* TASK TO COMPLETE *
When you copy the records, keep every word exact and leave the pictures out.

(Collection entries)
____________________

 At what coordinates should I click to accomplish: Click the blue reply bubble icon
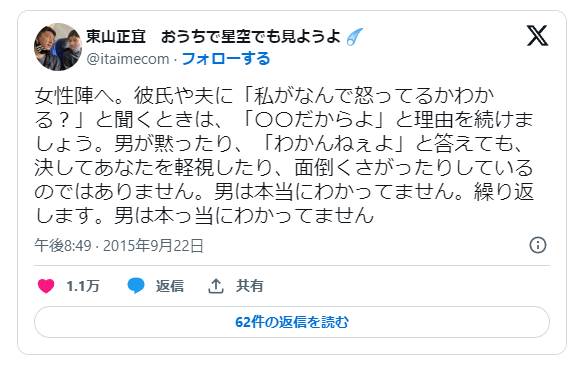coord(136,285)
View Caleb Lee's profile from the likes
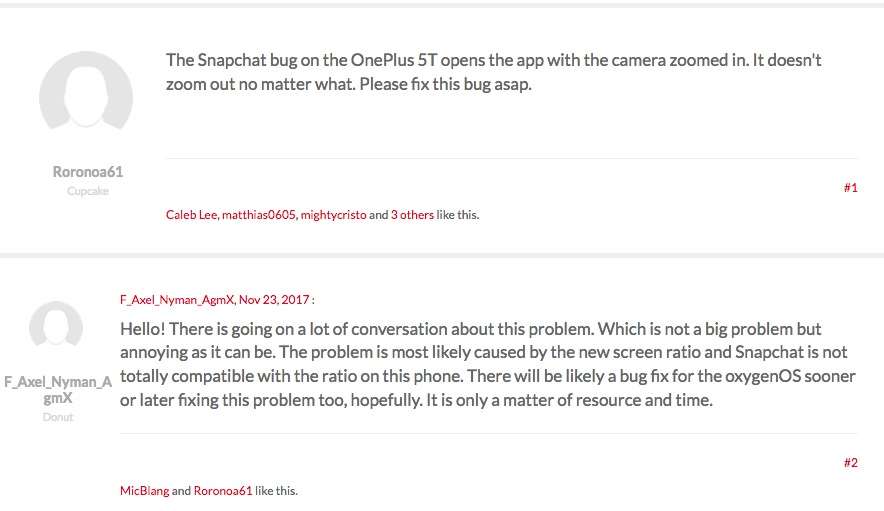 [x=191, y=215]
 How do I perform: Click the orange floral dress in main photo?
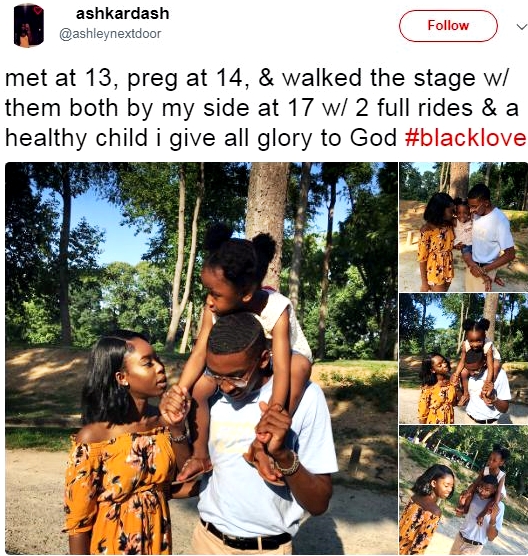[117, 493]
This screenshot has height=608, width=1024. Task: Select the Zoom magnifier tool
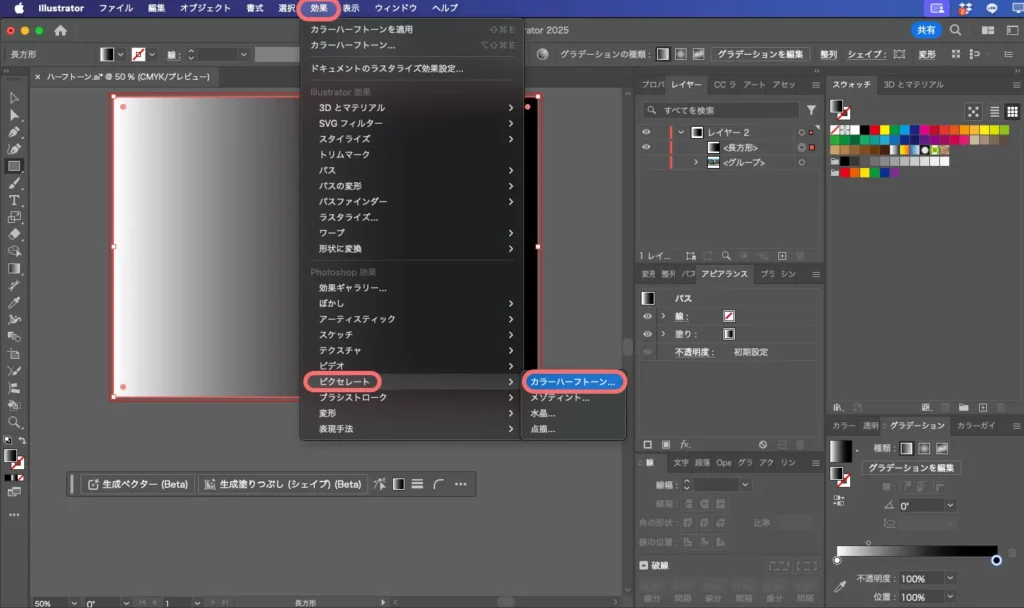tap(14, 422)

____________________

* SOLVED PROBLEM *
 At what coordinates should I click to accomplish: Click the blue reply bubble icon
coord(136,285)
View Caleb Lee's profile from the likes
 [x=191, y=215]
 How do I perform: Click the orange floral dress in main photo?
[117, 493]
This screenshot has height=608, width=1024. Task: Select the Zoom magnifier tool
tap(14, 422)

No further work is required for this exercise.